AIM> Report every line of the entries below that contains the word "menu", copying each such line in full. Case counts, so match only that exact capitalization.

--- Start LISTED RECORDS ---

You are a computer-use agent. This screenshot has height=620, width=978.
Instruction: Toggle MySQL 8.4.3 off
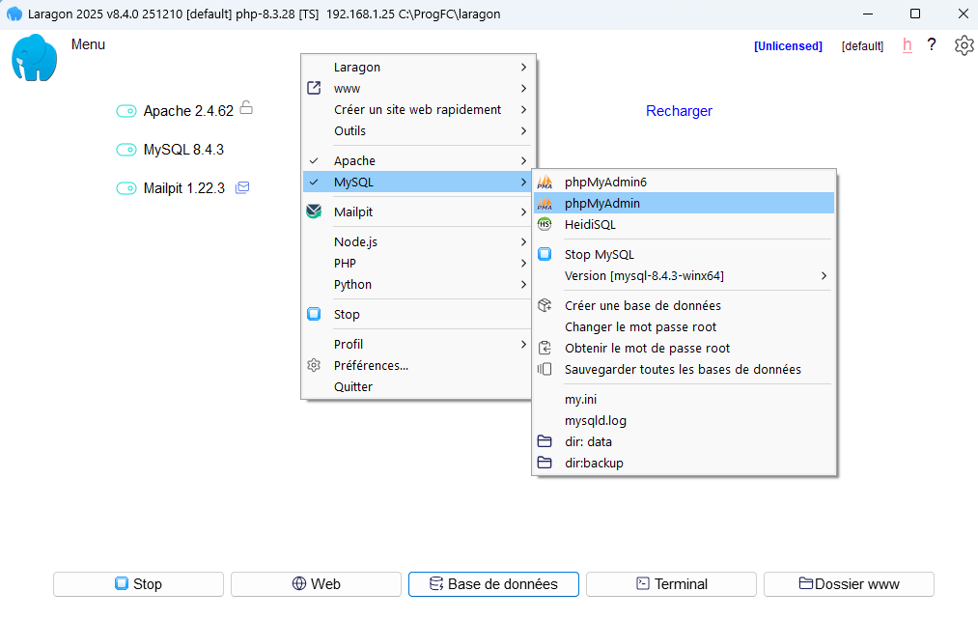coord(126,150)
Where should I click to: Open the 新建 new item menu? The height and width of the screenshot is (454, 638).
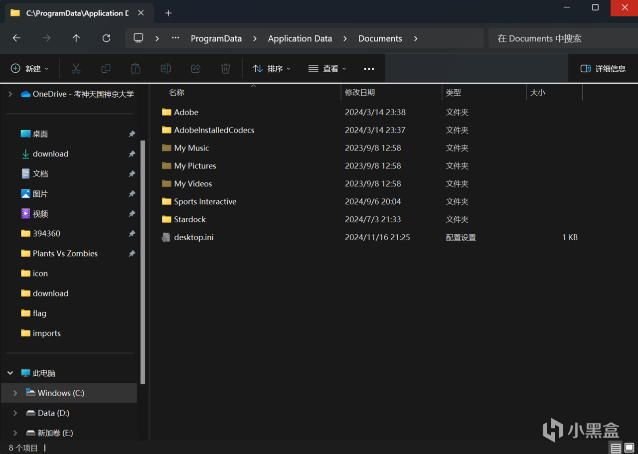click(x=30, y=69)
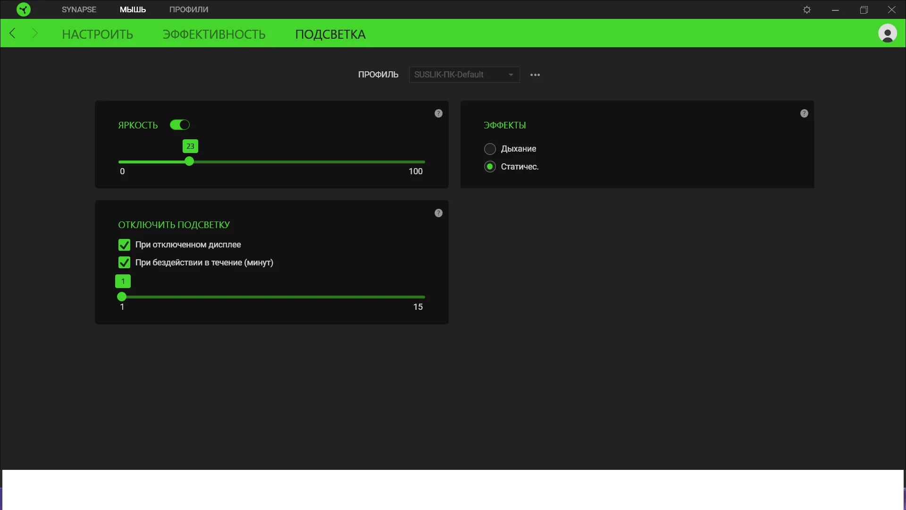This screenshot has height=510, width=906.
Task: Click the back navigation arrow
Action: (13, 33)
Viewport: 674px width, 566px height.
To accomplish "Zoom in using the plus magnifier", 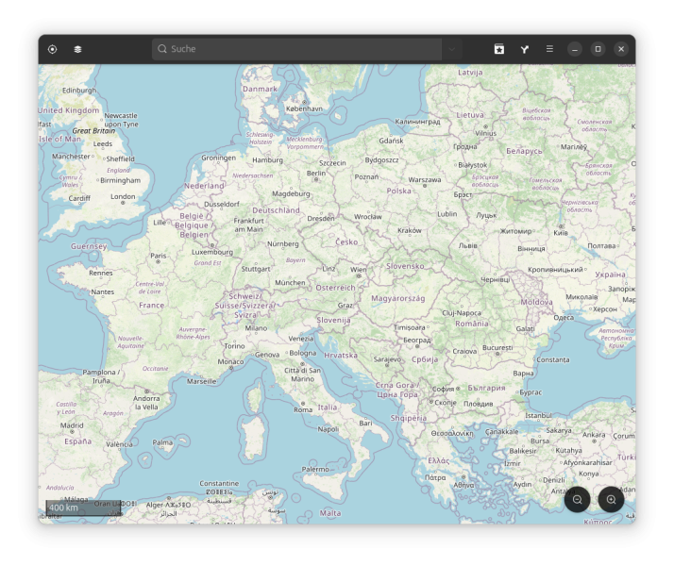I will pyautogui.click(x=611, y=500).
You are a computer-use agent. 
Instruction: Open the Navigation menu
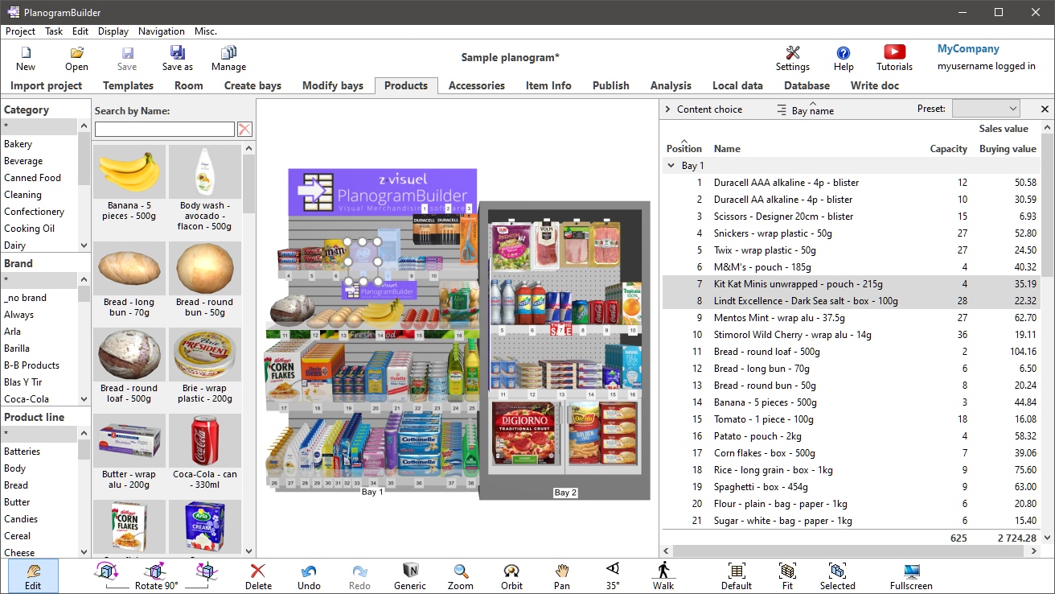(161, 31)
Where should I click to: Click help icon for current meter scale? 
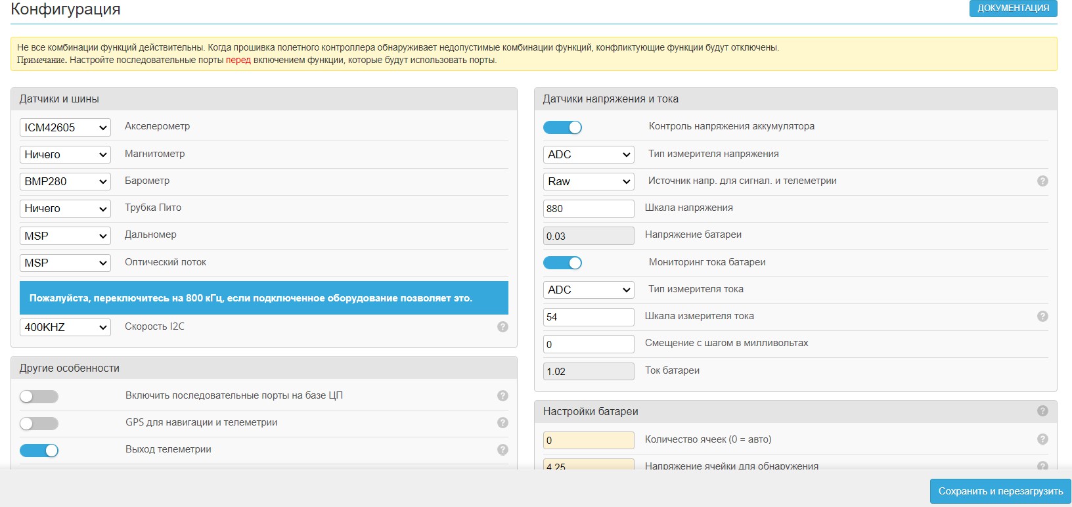(x=1042, y=317)
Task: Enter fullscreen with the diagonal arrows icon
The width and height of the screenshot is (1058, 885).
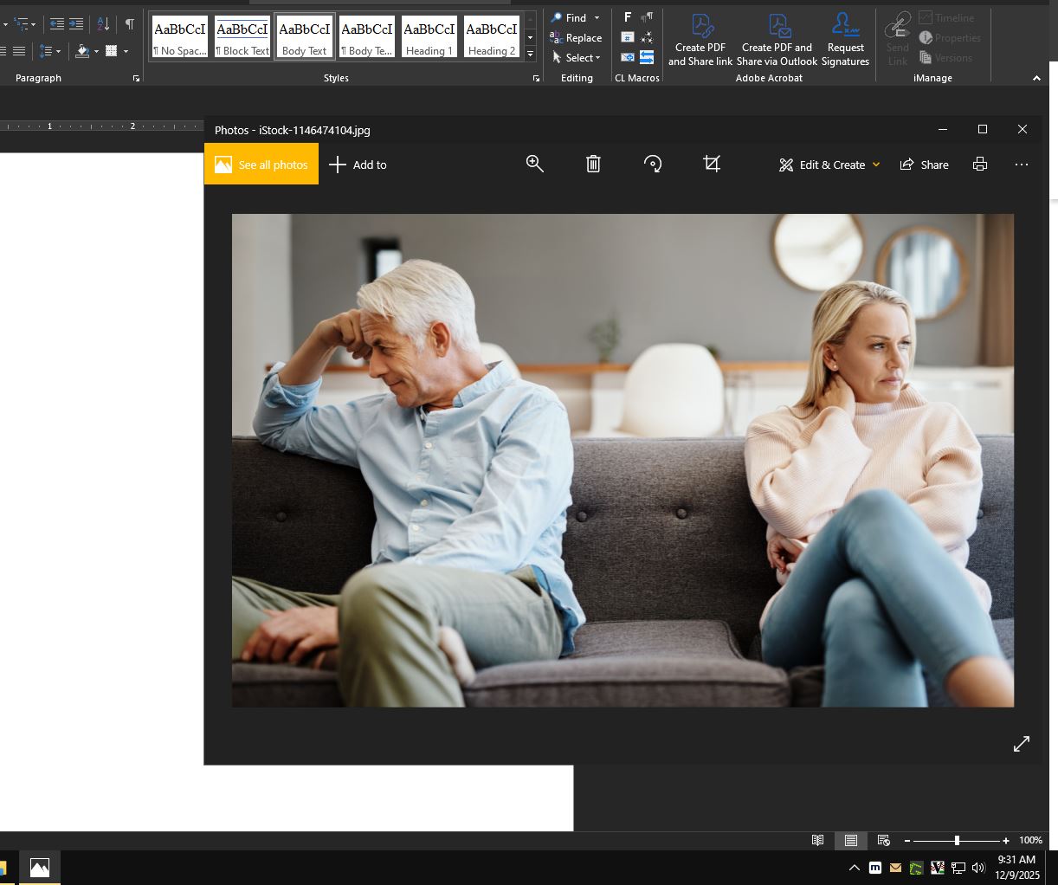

--- End LISTED RECORDS ---

CORRECT RESULT>
Where should I click to: Open the 新建 new item menu? The height and width of the screenshot is (454, 638).
Instruction: Open the Navigation menu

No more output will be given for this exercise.